# American Expats: Do you keep a US phone number? Which provider do you use?



## kimuyen (Aug 8, 2013)

I have perused the link under the FQA section on phone and internet but as usual I am stuck at options available, or lack there of, for those of us in the US. 

I want to carry a US phone number so family, tenants and prospective business contacts can call me on the US line. I want to be able to take calls while out and about and not tied to a computer. I have Verizon at the moment and my contract is expiring some time in Feb. I can go with any provider that meets my needs.

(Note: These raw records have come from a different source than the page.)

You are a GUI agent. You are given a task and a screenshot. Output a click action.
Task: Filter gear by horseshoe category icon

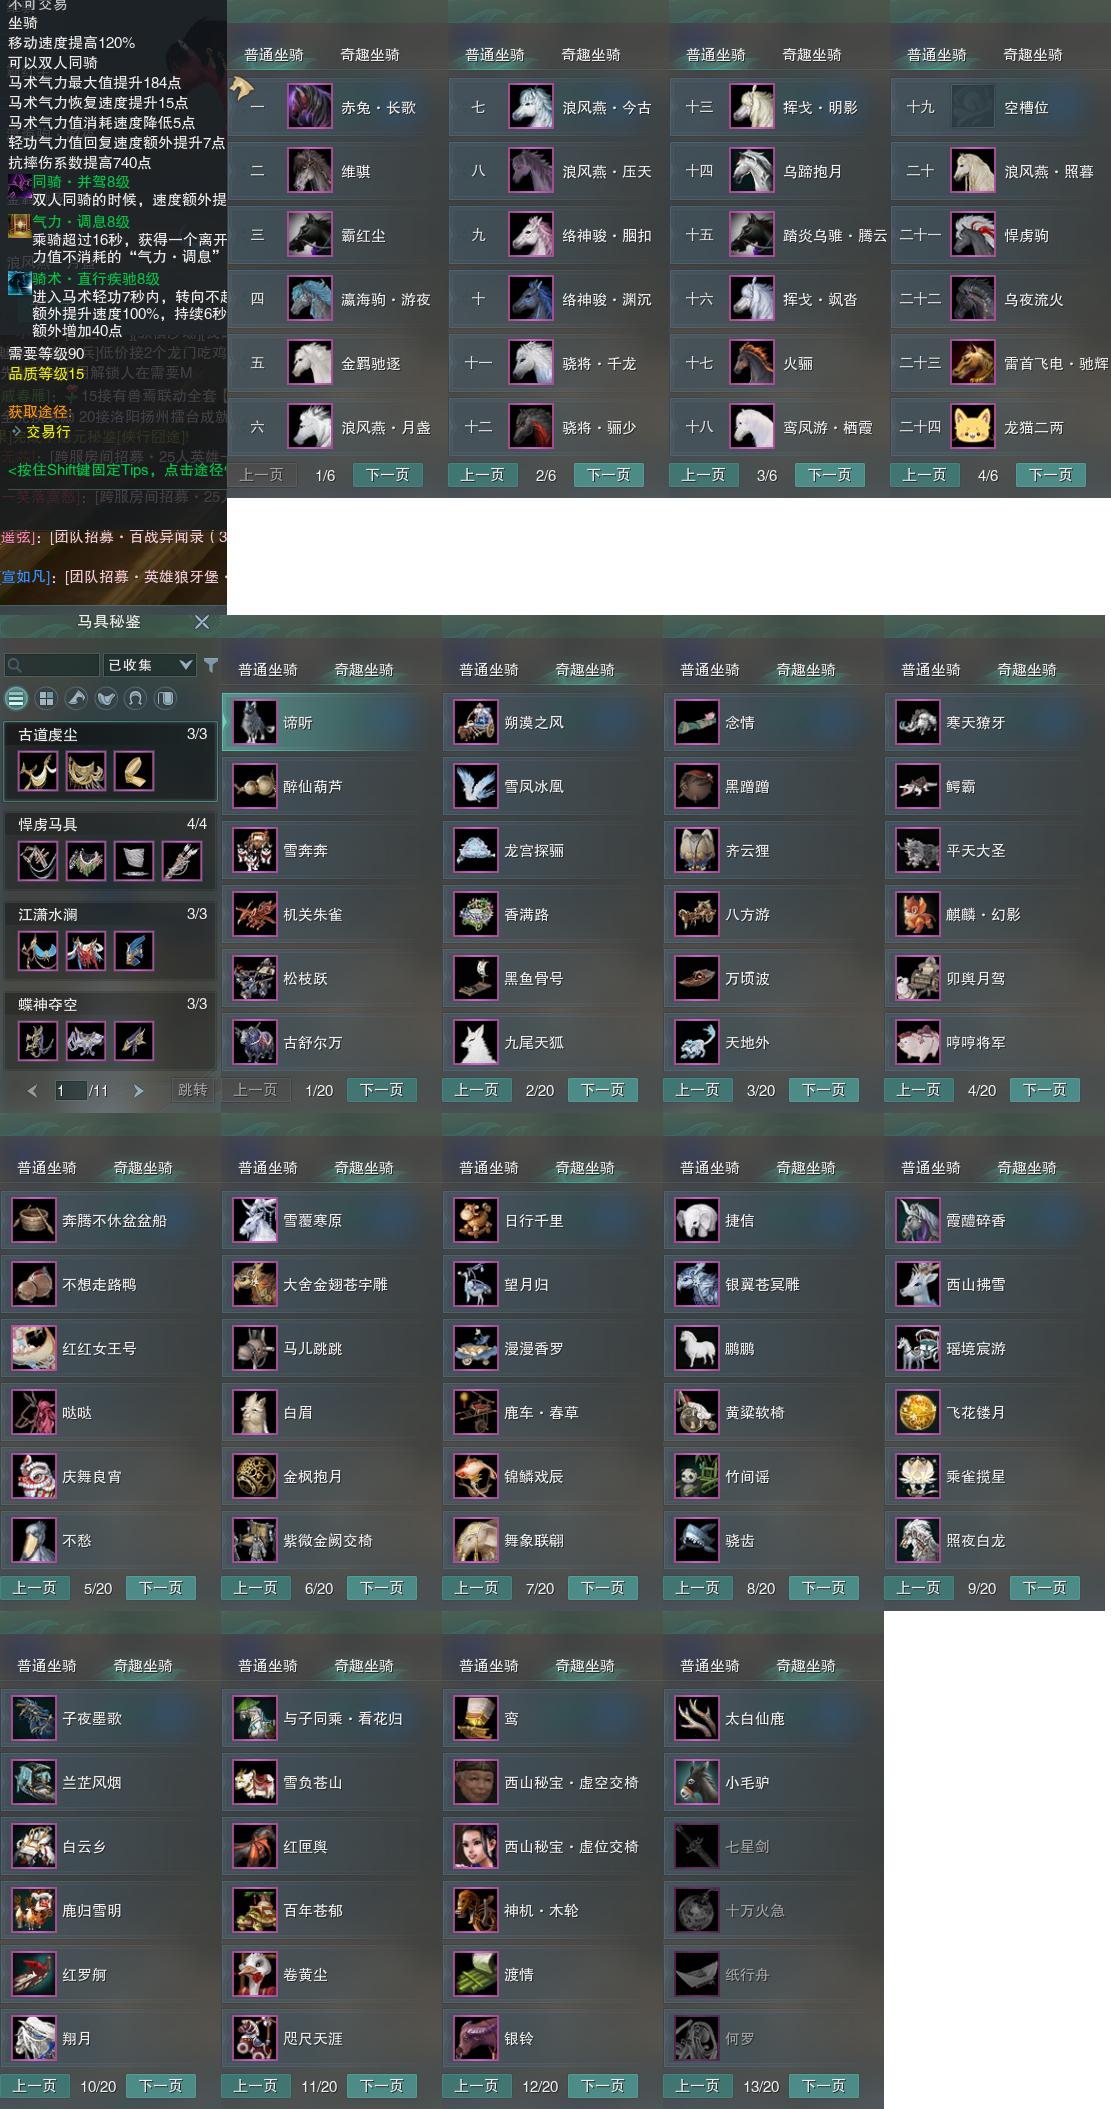tap(136, 698)
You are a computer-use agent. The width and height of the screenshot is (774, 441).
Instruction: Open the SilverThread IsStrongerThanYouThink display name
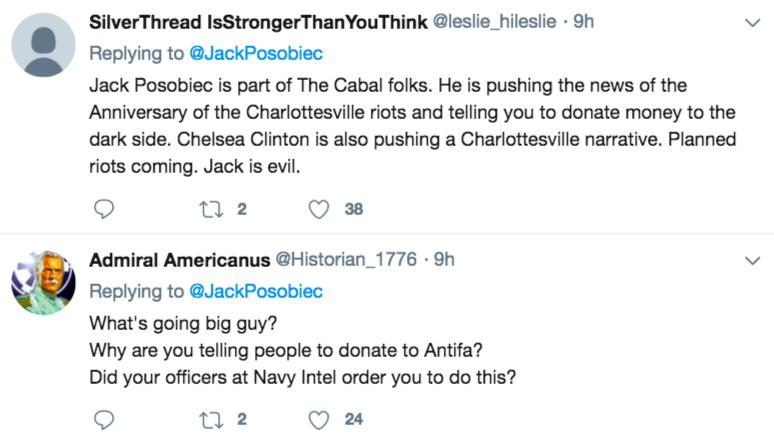[x=256, y=21]
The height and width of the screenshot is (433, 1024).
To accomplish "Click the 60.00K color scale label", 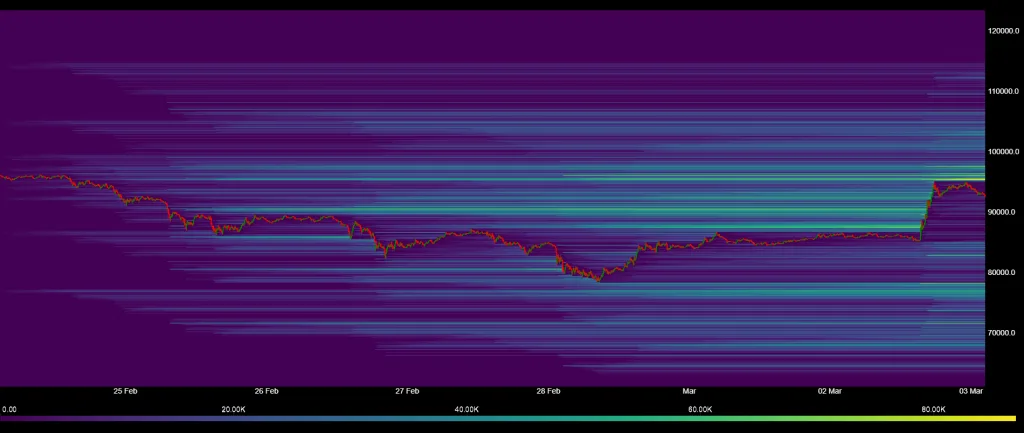I will click(700, 409).
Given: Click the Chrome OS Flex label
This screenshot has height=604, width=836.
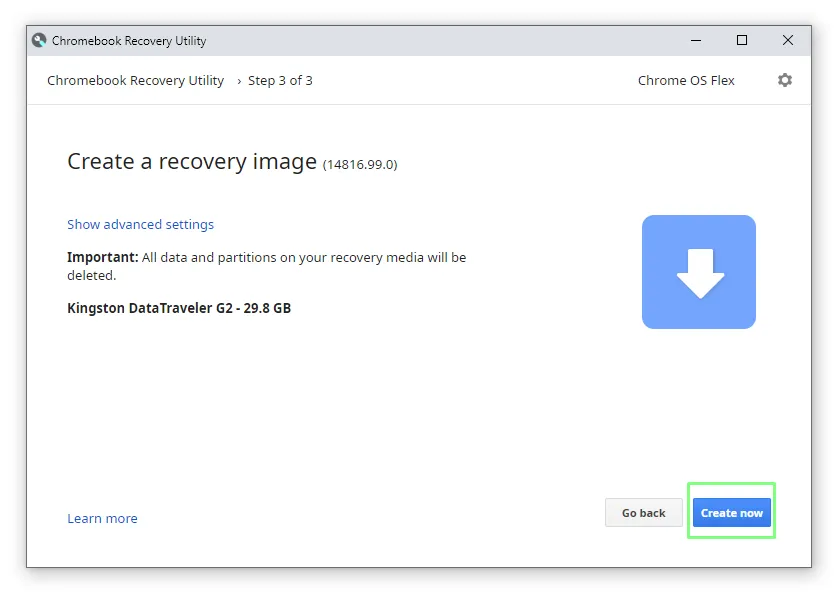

I would greatly appreciate information on how to make this happen and your experience with plans/rates, quality/reliability, or any advice you can give.

Thank you in advance.


----------



## bellakem (May 20, 2012)

I use the magic jack app downloaded to my iPhone. It assigns you a U.S phone number. All your calls are free and very clear. You can receive calls if you have wifi connected, otherwise they can leave you a voice mail and you can call back on wifi.


----------



## lavidabuena (Nov 27, 2013)

Use Skype call forwarding with a subscription plan.

Skype call forwarding, how to forward incoming calls on Skype

Call forwarding international fees - Skype Community

No data connection needed. Where ever you are, as long as you have reception, you'll receive the call.


----------